Non si può parlare di ritorno alla normalità in senso stretto, almeno finché il Covid-19 non regredirà a semplice influenza, tuttavia è chiaro che la cornucopia è destinata a finire. È pericoloso stampare moneta senza limiti, tanto più quando l’inflazione rialza la testa. È vero che la spinta dei prezzi deriva dall’economia reale, dall’aumento della domanda che non ha trovato un’offerta adeguata o perché si è spezzata la catena produttiva globale o per la scarsità oggettiva di materie prime fondamentali (si pensi alla crisi di semiconduttori) o per strozzature geopolitiche (il gas russo), tuttavia una politica monetaria accomodante non fa che gettare benzina sul fuoco. L’inflazione è un modo per ridurre i debiti in termini nominali, purché sia controllata e aumenti in modo progressivo senza impennate eccessive e improvvise. La storia, però, ha dimostrato quanto sia difficile tenere la tigre in gabbia. L’impatto sui risparmi della gente può diventare letale e il mutamento delle aspettative crea effetti perversi anche sulla produzione. Lo spettro della stagflazione non è ancora uscito dalla bottiglia, ma basta poco.
Il girotondo di pareri sul Financial Times arriva a una conclusione comune. Il 2022 sarà segnato dalla combinazione di tre forze tra loro collegate: il virus, l’inflazione e una ripresa a macchie di leopardo che vede alcune aree e alcune industrie correre, mentre altre non riescono a tenere il passo per quel fenomeno di scarsità relativa che abbiamo già visto all’opera nell’ultimo trimestre dell’anno appena concluso. Tre forze sulle quali le decisioni politiche possono influire solo dopo che le conseguenze si sono già manifestate. E qui veniamo all’incertezza forse peggiore di tutte, quella che riguarda la politica.
Sul piano internazionale è la Cina a dominare tutte le preoccupazioni. Fino a che punto arriverà lo scontro con gli Stati Uniti? Il giro di vite sempre più soffocante su Hong Kong anticipa il balzo del dragone verso Taiwan? E cosa potrebbe fare Joe Biden? Si diffonde tra gli osservatori più attenti la sensazione che gli Usa non saranno in grado di impedirlo e la loro reazione, allo stato attuale dei rapporti di forza anche militari, sarebbe solo tardiva e limitata. Ma a quel punto la nuova guerra fredda diventerebbe una guerra calda, anzi rovente. La Cina resta la fabbrica mondiale, un contenimento a tutto campo come quello contro l’Unione Sovietica avrebbe conseguenze gravissime ovunque, catastrofiche in Europa, vero e proprio terminale della Via della seta.

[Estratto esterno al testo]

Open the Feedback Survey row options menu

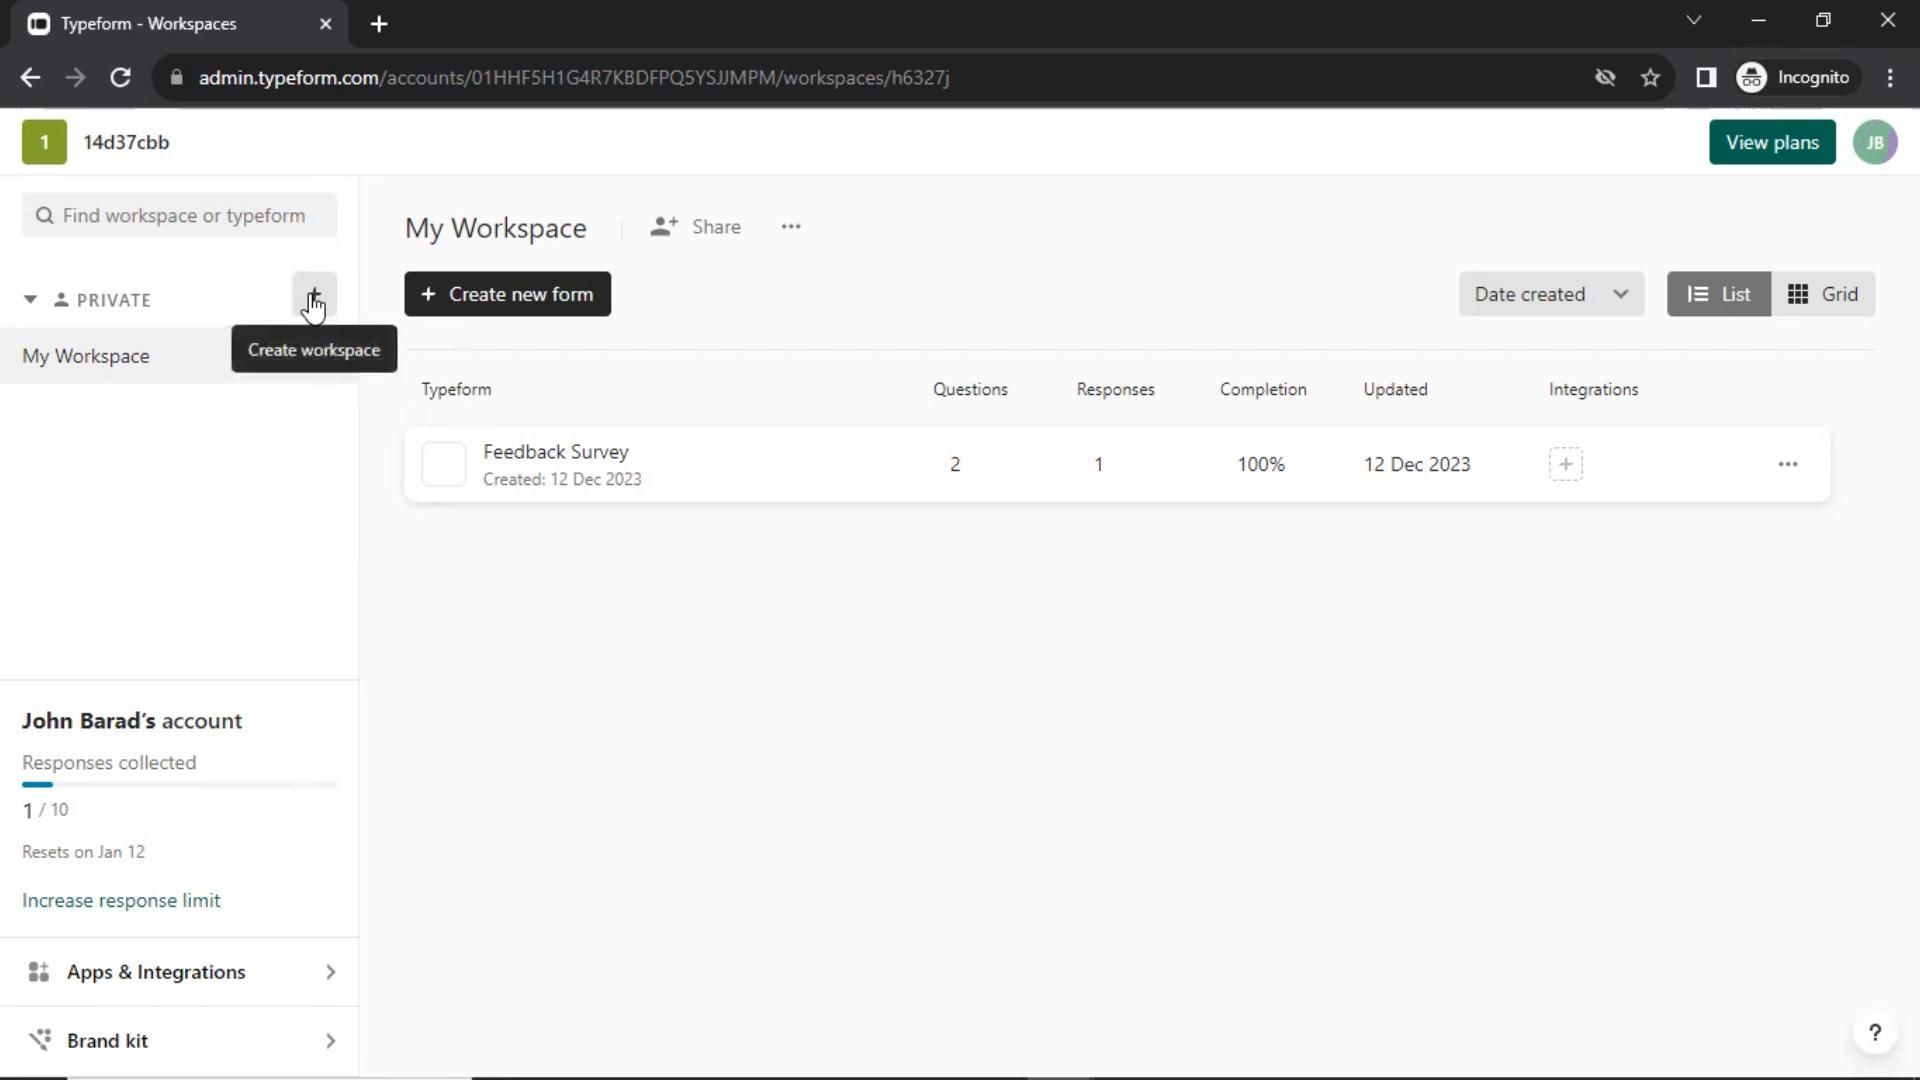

Sul piano domestico, il 2022 si apre con una guerriglia confusa tra i partiti per l’elezione del nuovo presidente della Repubblica, mentre rischia di spegnersi la forza propulsiva del Governo Draghi. La Legge di bilancio è stata approvata dall’ampia maggioranza che sostiene l’esecutivo, perché è stata se non stravolta certo strapazzata dalla sarabanda di emendamenti, correzioni, ripensamenti, rinvii. Si pensi al superbonus sul quale Draghi ha dovuto piegarsi alla pressione dei partiti. O alle polemiche sul fisco, anche se si tratta di interventi ancora parziali e la riforma è di là da venire.

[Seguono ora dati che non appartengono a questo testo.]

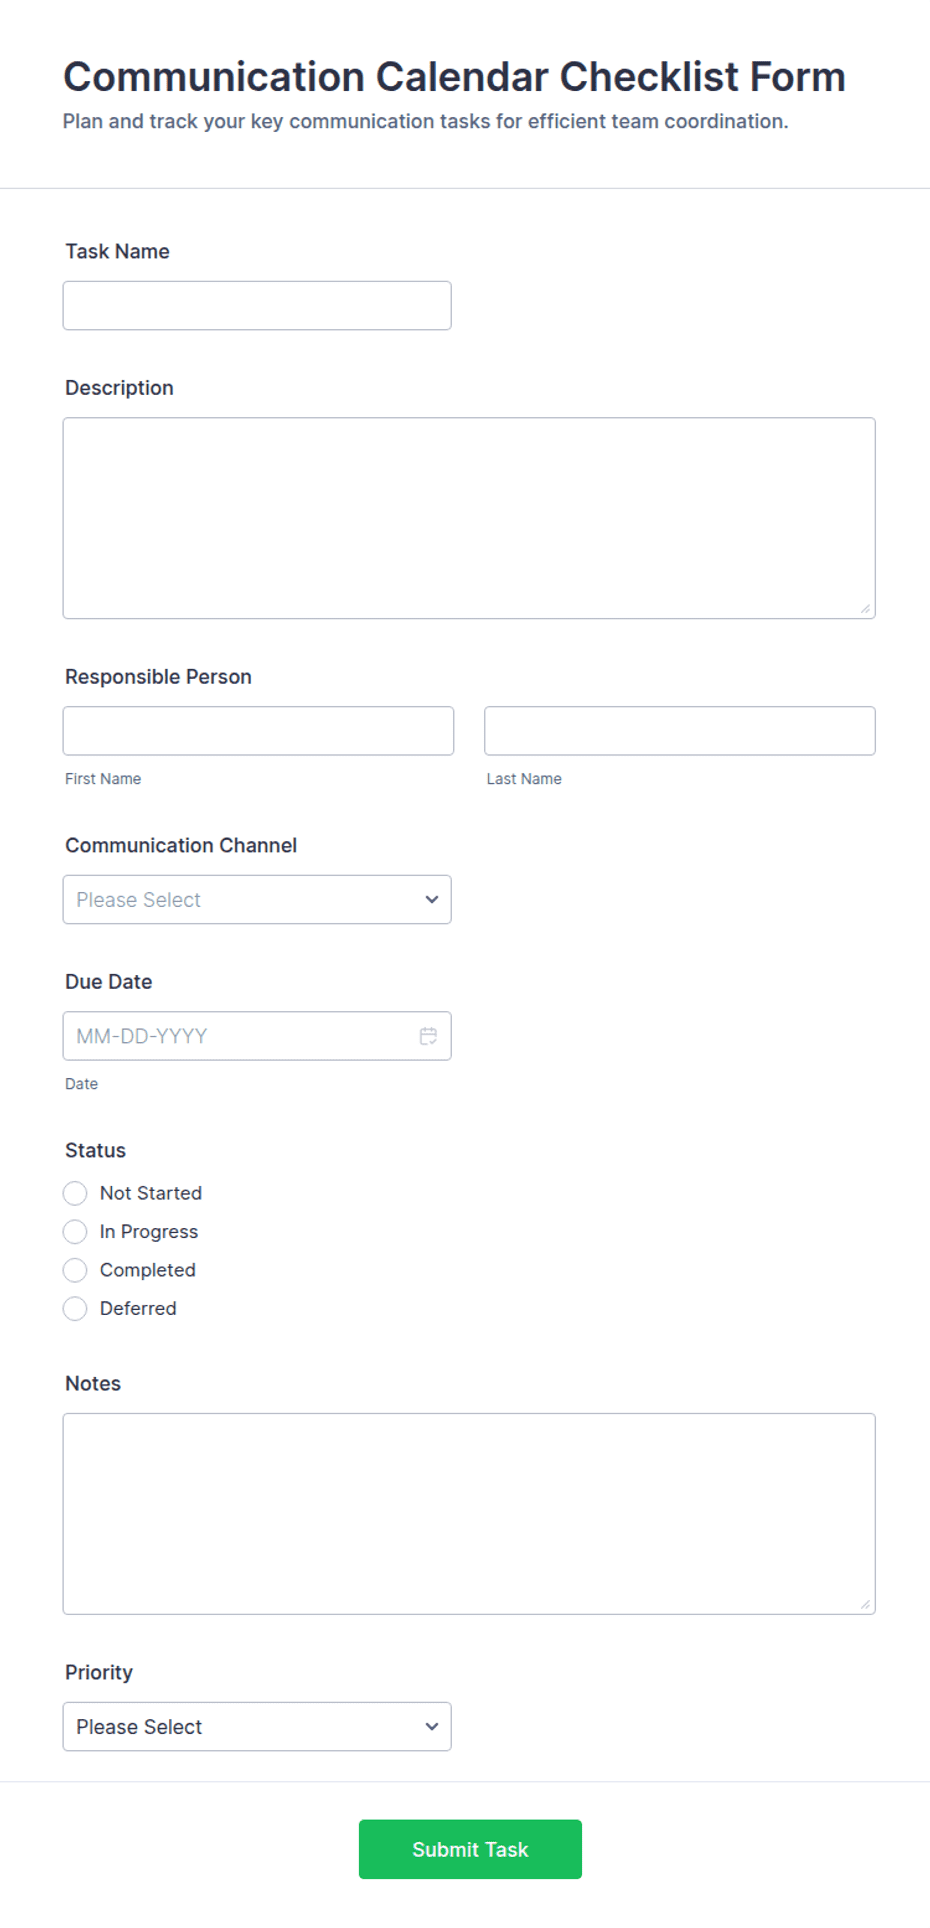Click the First Name input field
The width and height of the screenshot is (930, 1928).
(x=258, y=731)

La forza della ripresa ha aperto spazi nella politica di bilancio e consente di ridurre il debito pubblico rispetto al Pil. Ma se la congiuntura rallenta sono guai, ancor più se il 2022, proprio quando dovrà prendere corpo il Pnrr, verrà consumato pensando solo alle elezioni. Nel suo discorso di commiato il presidente Mattarella ha auspicato che lo spirito di unità nazionale non sia uno stato d’eccezione, e Draghi lo ha ringraziato. Tra un paio di settimane sapremo se quell’invito è stato accolto e se cadrà almeno una delle incertezze politiche di questo nuovo anno.